16 - Pentas Seni

154 30 5
                                    

Sekarang sudah hampir jam sebelas malam. Tetapi Dimas masih terjaga di kamarnya. Padahal esok adalah dimana ia akan tampil di pentas seni yang diselenggarakan oleh sanggarnya. Cowok itu menunggu jawaban chat dari ayah dan ibunya yang ia hubungi sejak jam 7 malam tadi.

Ting!

Buru-buru Dimas menyambar hpnya yang ada di samping tubuhnya. Dilihatnya notif di layar hp. Namun yang ia temukan hanya OA line. Dan ada satu pesan dari seseorang.

Jihan
|Woi dim masih on ga

Jgn ngehubungin gueee|

|Dih emang napa sih

Percuma lo g bkl phm|

|Yauda maap
|Gue cmn mau nyemangatin lo buat bsk
|Gue ga bisa dateng soalnya
|Maaf yaaa
|Semangat Dimdimm!

Y mksh|

Dimas menghela nafas pasrah. Cowok itu menghempaskan dirinya ke kasur. Bahkan temannya saja tidak bisa datang. Dimas sedikit kecewa mengetahui Jihan tak bisa datang. Ia juga tidak terlalu peduli, setidaknya Jihan telah memberi semangat. Tetapi yang membuatnya gelisah sampai sekarang pesan untuk ayahnya belum juga di balas.

"Udah jam segini lagi," keluh Dimas sembari mengacak rambutnya kasar.

Ting!

"Semoga dari ayahhh," lanjut Dimas penuh harap. Cowok itu kembali mengecek notifikasi handphonenya. Begitu melihat nama 'Ayah' dilayar, Dimas refleks duduk dengan mata melebar. Dibukanya pesan dari ayahnya itu.

Ayah
|Pesawat ayah delay dim
|Ibu juga sakit kepala
|Jadi mau nginep sehari dulu disini
|Maafin ayah ibu ya dim

Dimas memejamkan matanya sejenak. Sudah ditebak. Ayah ibunya tak akan datang. Semua hal yang ia lakukan seperti sia-sia. Membuang-buang waktu. Seharusnya Dimas sudah tidur sejak jam 9 tadi. Tetapi ia malah rela menunggu pesan balasan dari ayahnya. Tak seharusnya Dimas berharap lebih kepada kedua orang tuanya yang memang kerap kali sibuk. Dimas tak tau harus berucap apa, yang ia rasakan hanya rasa kecewa. Tangisannya pun pecah disaat itu juga.

Dimas
Gpp yah, smg ibu cepet sembuh|
Ayah doain dimas aja biar lancar|

Ayah
|Iya, tidur ya dim

Setelah mendapat pesan itu, Dimas buru-buru mematikan daya handphonenya. Ia melakukan itu supaya tak mendapatkan pesan apapun dari siapapun. Dimas sudah tak peduli, terserah semua orang mau datang atau tidak.

**

"Pakde mau kemana?" Lontaran pertanyaan itu berasal dari mulut Dafa ketika melihat Pakdenya shubuh-shubuh begini sudah rapih.

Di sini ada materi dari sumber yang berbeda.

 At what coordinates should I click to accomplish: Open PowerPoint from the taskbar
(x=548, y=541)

Pakde Broto yang sedang memakai jaket jadi menoleh ke Dafa. "Ohiya pakde lupa bilang. Pakde mau pergi nginep di rumah temen lama. Cuman dua hari. Gapapa kan, Daf, ditinggal?" Ucap Pakde Broto diikuti senyum kecil.

"Oh, ya ga-gapapa," balas Dafa jadi gugup. Karena begitu Pakdenya berbicara, kebetulan Dimas keluar dari kamarnya dengan wajah suntuk. Bahkan Dimas melirik tajam saat Pakde mereka bilang ingin pergi dua hari.

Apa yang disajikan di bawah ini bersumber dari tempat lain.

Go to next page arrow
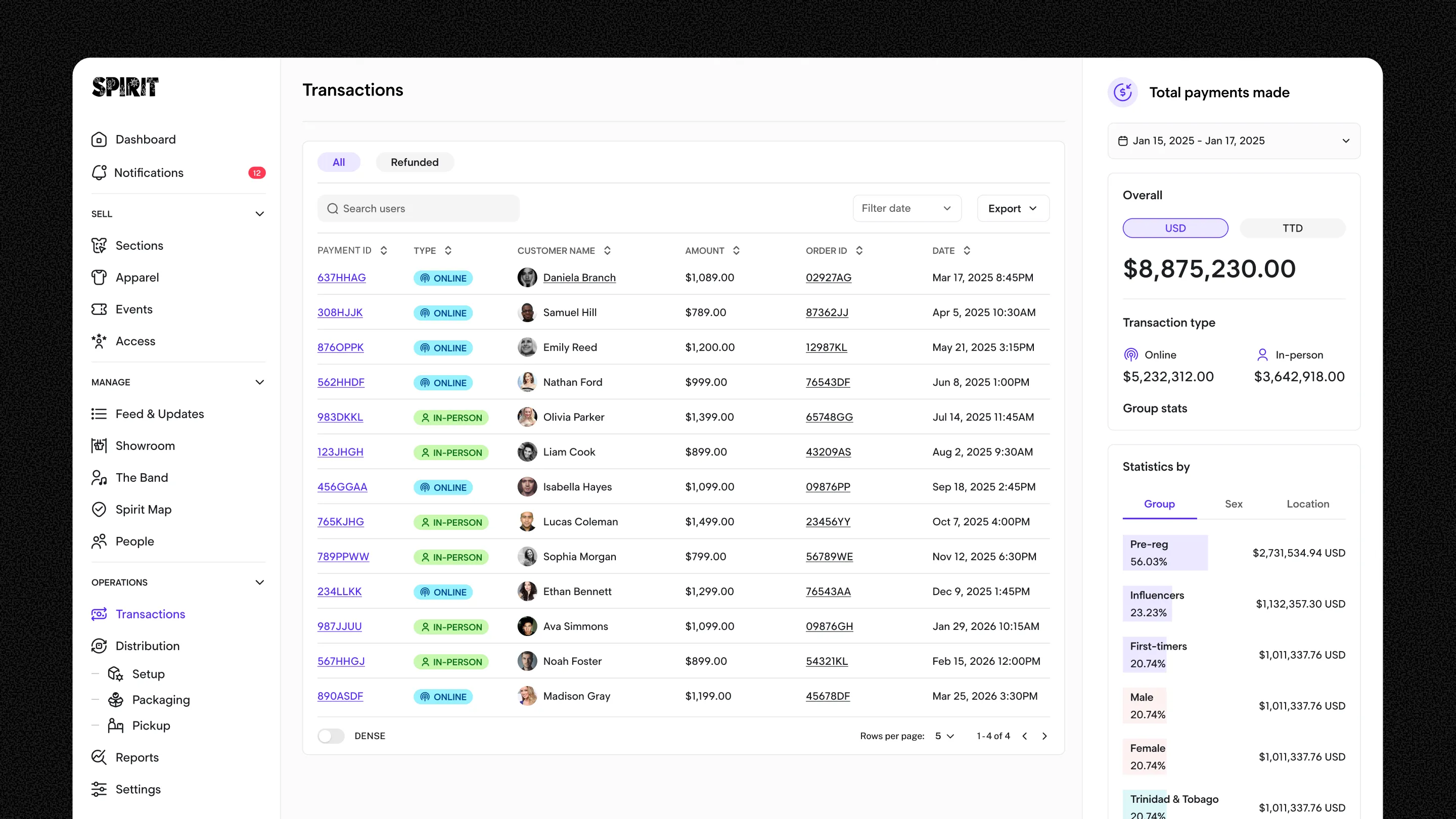The image size is (1456, 819). 1044,736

"Dim, pakde pergi ya, kamu sukses pentasnya." Pesan Pakde sembari menepuk pundak Dimas yang sedang minum air putih.

Dimas mengangguk. "Berangkatnya sekarang?" Tanya Dimas memastikan.

"Iya nih, pakde juga udah mesen taxi." Balas Pakde Broto yang sibuk memakai sepatu. "Salam ya buat Damar sama Mahesa. Pakde berangkat dulu," lanjut Pakde Broto begitu mendengar suara klakson dari taxi yang dipesan tadi.